In the past period, Bank of America (BoA) made a lot of headlines because of the attacks launched against its systems by Muslim hackers. However, this time, the problem isn’t about what hackers are doing, but about a serious glitch in the financial institution’s website.
While logging in to BoA’s site in order to access the Automated Clearing House (ACH) system, experts from privateinternetaccess.com noticed that they were actually viewing the bank account details of some other random customer.
Initially, everything seemed to be fine. However, after they entered the transfer interface, they were presented with the name, bank account, balance, email address and other details of an individual named Watson who had nothing to do with the company.

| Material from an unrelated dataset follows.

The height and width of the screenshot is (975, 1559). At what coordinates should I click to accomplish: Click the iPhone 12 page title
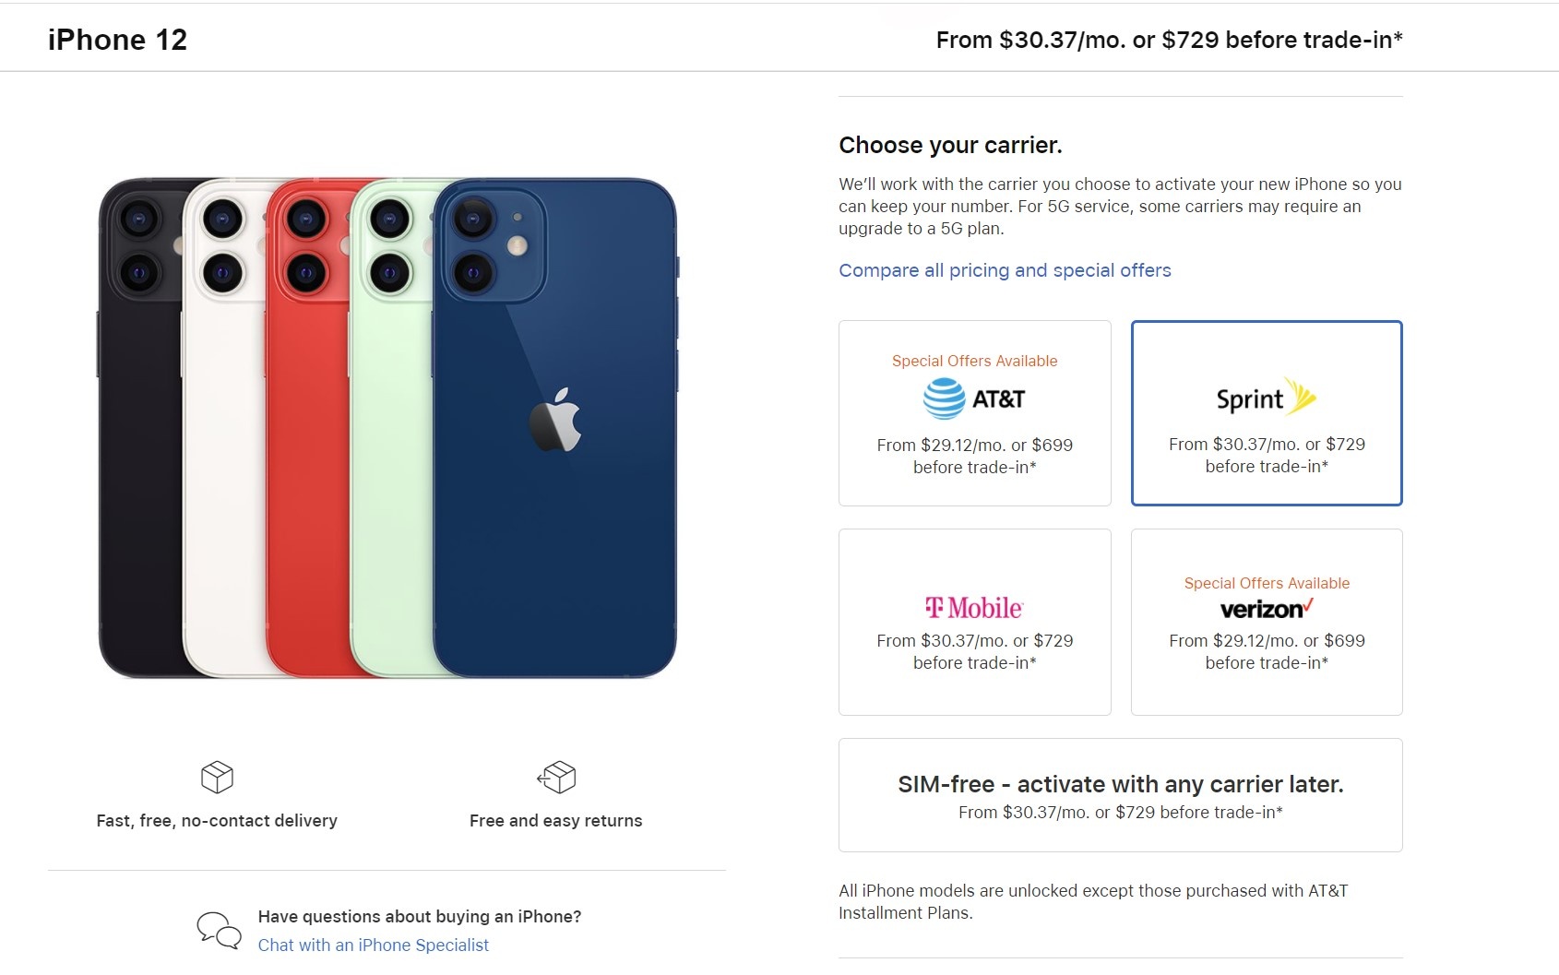point(116,40)

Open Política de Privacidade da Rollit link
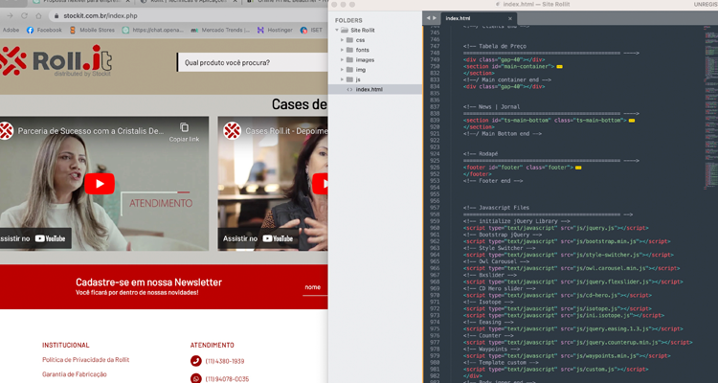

“I am definitely not WATSON, and these are not my bank account numbers or bank account balances. It’s clear that had I gone through with this payment it would have come out of WATSON’s account and not mine,” Andrew of Private Internet Access explained
Apparently, the account is restored to normal after the user logs out and logs back in again, and the security hole couldn’t be reproduced after this first occurrence. However, this doesn’t make it less serious.
Exposing the details of random individuals is unacceptable for a financial institution that handles the finances of millions of people. Furthermore, some users reported that they also encountered this problem in the past, which means that this isn’t an isolated incident.
Private Internet Access representatives made screenshots and sent out a detailed notification to BoA. Since the bank hasn’t replied to the notification, we’ve sent them an inquiry of our own. We’ll update this post in case they respond to clarify the issue.